WHAT TO PRODUCE >>
Please give the entries below again exactly, omitting every picture.

[Start of section]

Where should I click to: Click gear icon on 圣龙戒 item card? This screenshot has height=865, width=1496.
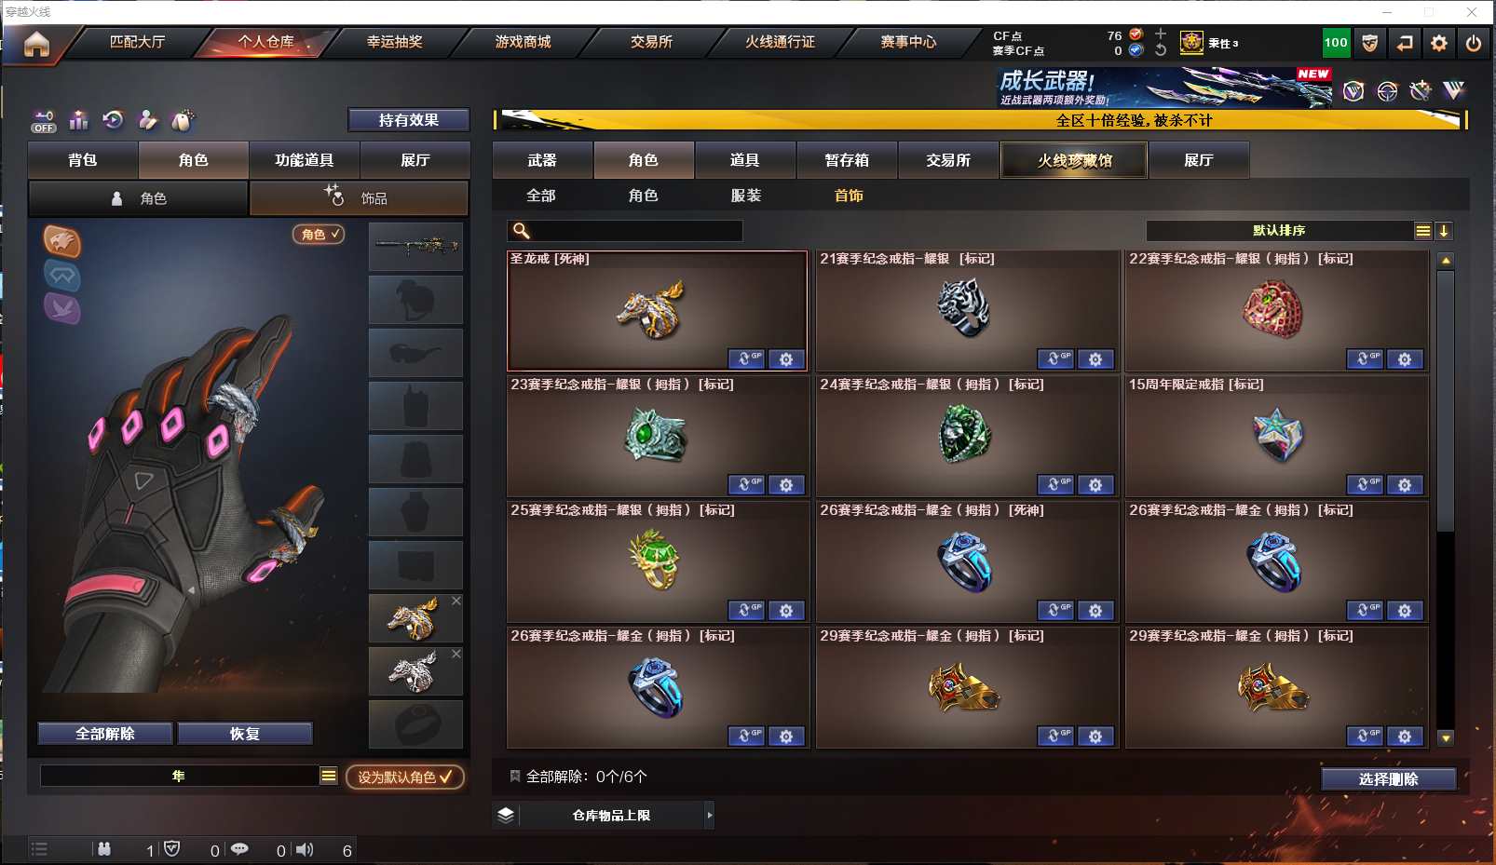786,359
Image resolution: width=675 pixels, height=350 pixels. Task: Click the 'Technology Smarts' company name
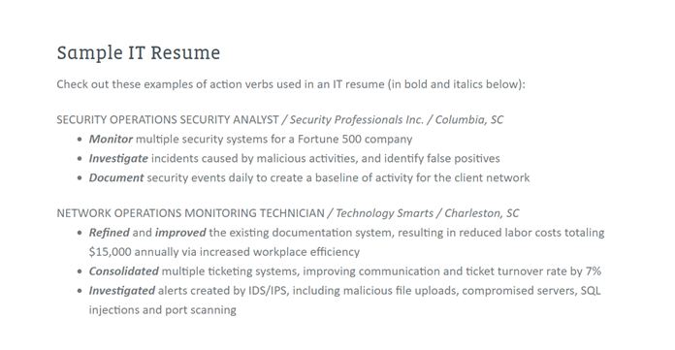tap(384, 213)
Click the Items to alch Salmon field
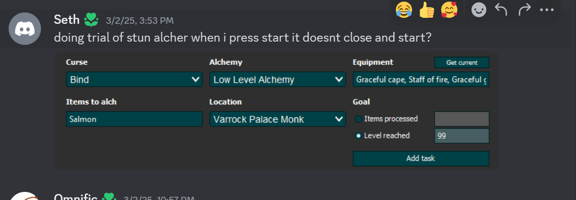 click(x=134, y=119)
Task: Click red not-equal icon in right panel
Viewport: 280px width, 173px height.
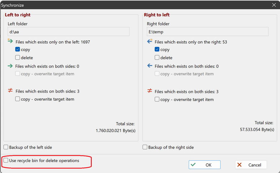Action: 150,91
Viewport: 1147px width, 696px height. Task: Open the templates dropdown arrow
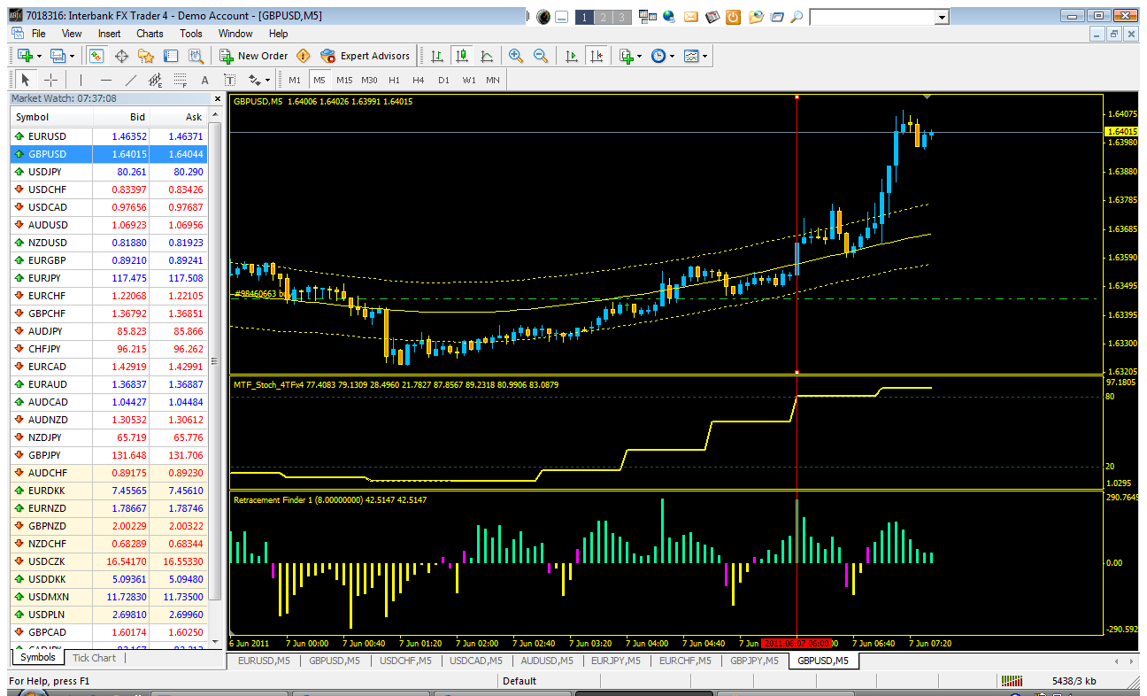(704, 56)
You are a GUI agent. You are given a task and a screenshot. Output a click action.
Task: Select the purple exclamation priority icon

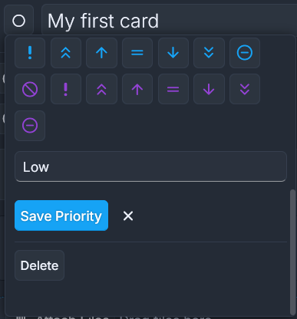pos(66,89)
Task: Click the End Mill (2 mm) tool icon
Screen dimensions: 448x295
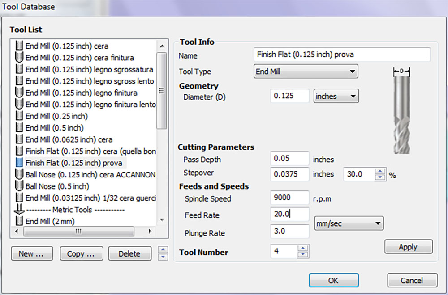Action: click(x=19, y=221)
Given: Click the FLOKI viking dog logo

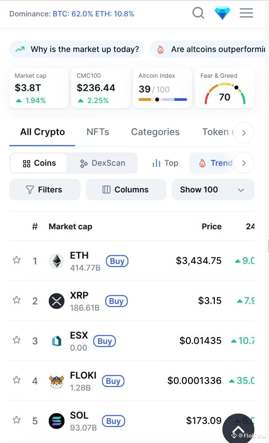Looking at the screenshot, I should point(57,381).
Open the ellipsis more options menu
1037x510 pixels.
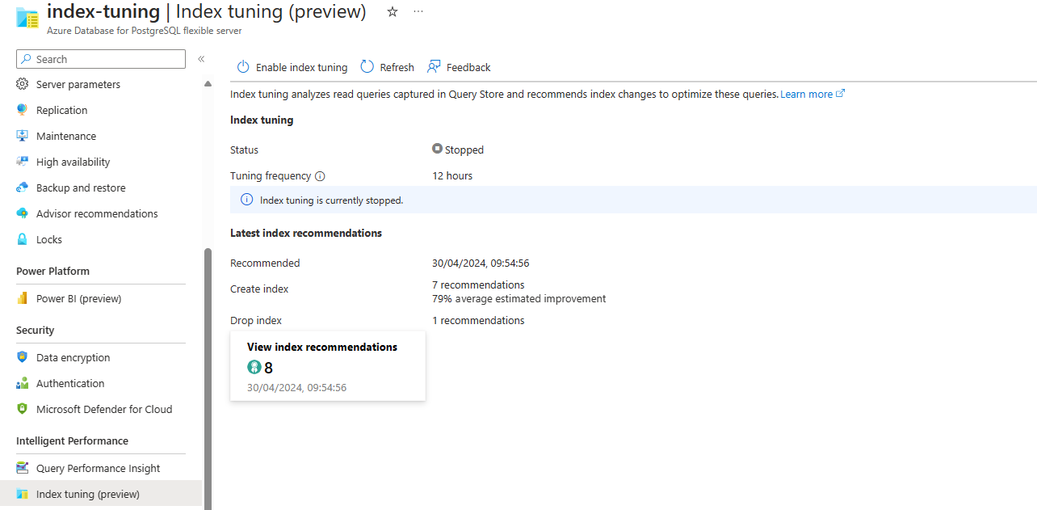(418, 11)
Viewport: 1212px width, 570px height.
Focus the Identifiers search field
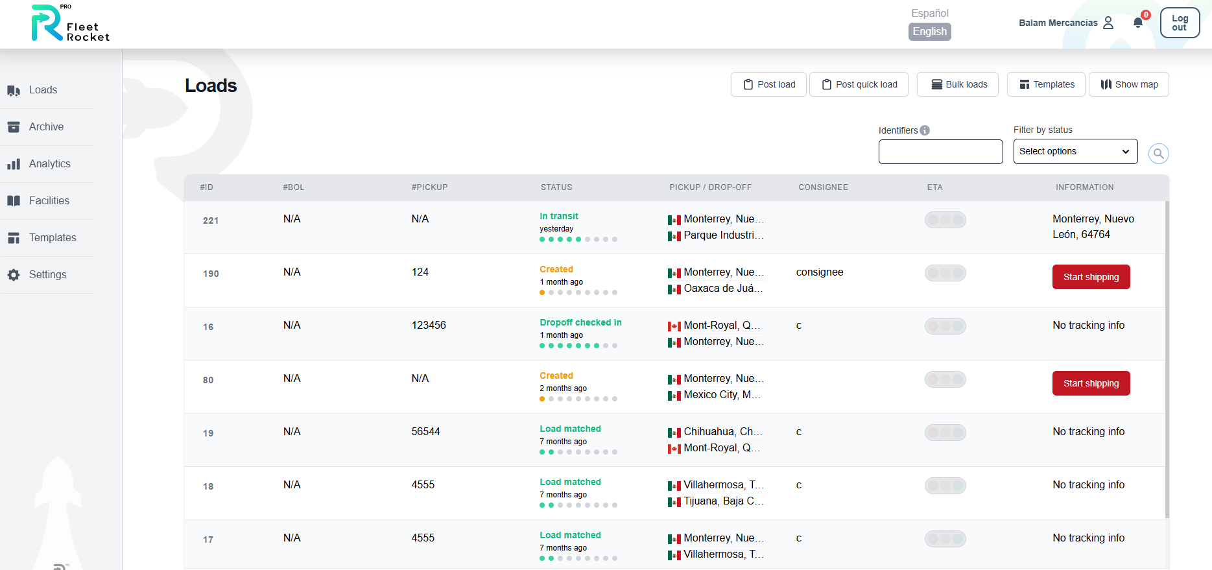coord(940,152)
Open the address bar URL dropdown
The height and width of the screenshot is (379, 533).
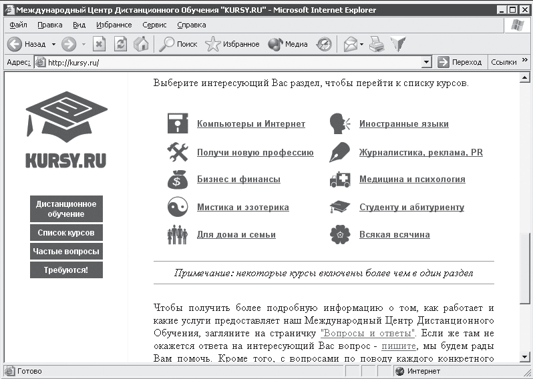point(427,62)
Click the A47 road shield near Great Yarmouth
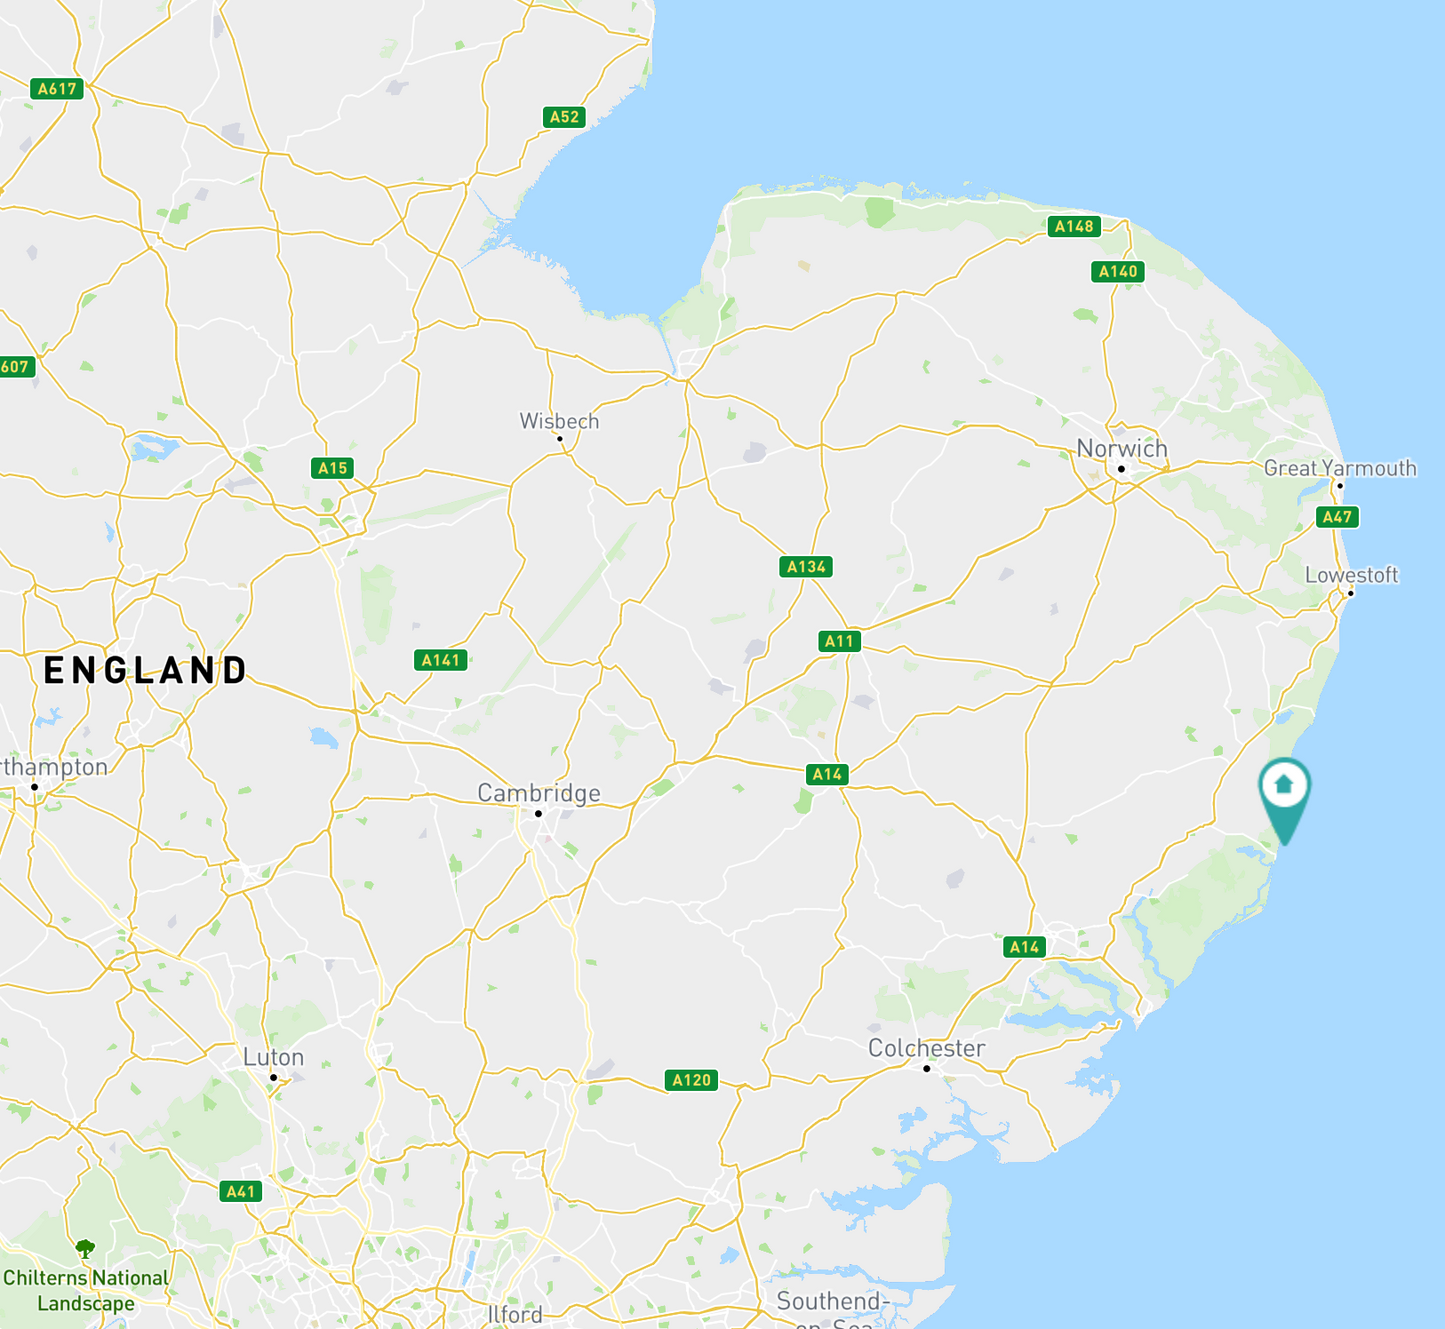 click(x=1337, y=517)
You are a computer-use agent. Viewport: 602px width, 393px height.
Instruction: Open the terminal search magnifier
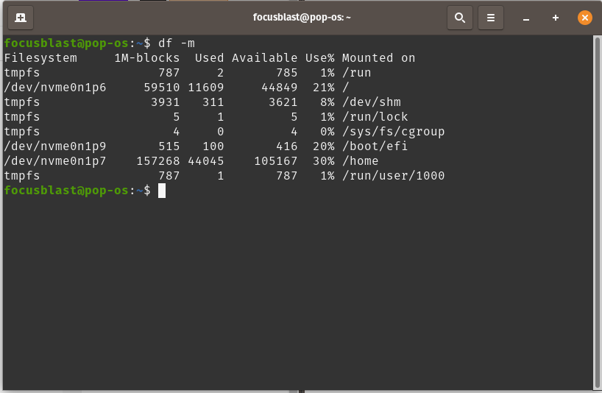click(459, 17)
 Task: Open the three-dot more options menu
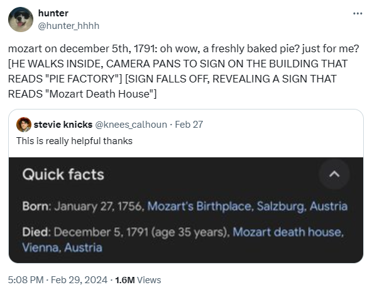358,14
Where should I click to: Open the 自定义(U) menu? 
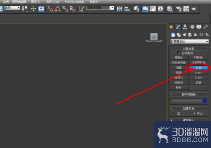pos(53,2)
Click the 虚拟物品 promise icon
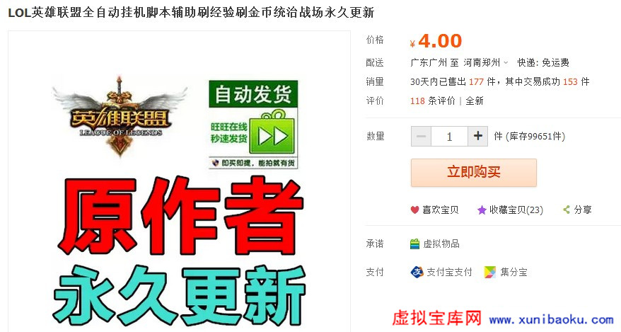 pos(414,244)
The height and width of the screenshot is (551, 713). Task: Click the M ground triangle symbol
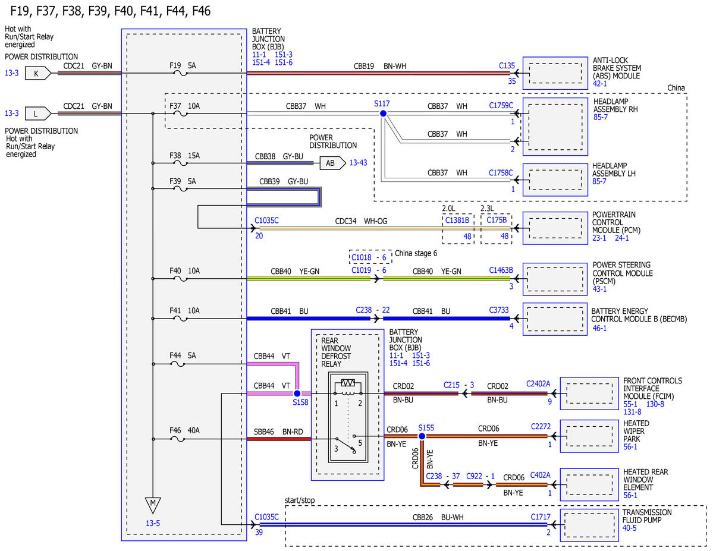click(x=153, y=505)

[End of section]

SOLUTION FOR THIS TASK >>
Where should I click to: Click gear icon on 圣龙戒 item card? This screenshot has height=865, width=1496.
786,359
Image resolution: width=675 pixels, height=350 pixels. Task: Click the 'Technology Smarts' company name
tap(384, 213)
Click the Items to alch Salmon field
 click(x=134, y=119)
Task: Click red not-equal icon in right panel
Viewport: 280px width, 173px height.
Action: 150,91
Viewport: 1147px width, 696px height. Task: Open the templates dropdown arrow
(704, 56)
You are a GUI agent. You are given a task and a screenshot. Output a click action.
Task: Select the purple exclamation priority icon

pos(66,89)
Task: Click the End Mill (2 mm) tool icon
Screen dimensions: 448x295
Action: click(x=19, y=221)
Given: Click the FLOKI viking dog logo

Looking at the screenshot, I should point(57,381).
Open the ellipsis more options menu
1037x510 pixels.
(418, 11)
Viewport: 1212px width, 570px height.
Focus the Identifiers search field
coord(940,152)
Open the address bar URL dropdown
The height and width of the screenshot is (379, 533).
point(427,62)
Click the A47 road shield near Great Yarmouth
 click(x=1337, y=517)
You are a computer-use agent. Viewport: 602px width, 393px height.
Instruction: Open the terminal search magnifier
click(459, 17)
 Task: Open the three-dot more options menu
358,14
Where should I click to: Open the 自定义(U) menu? 
pos(53,2)
Click the 虚拟物品 promise icon
 pos(414,244)
The height and width of the screenshot is (551, 713). Task: Click the M ground triangle symbol
click(x=153, y=505)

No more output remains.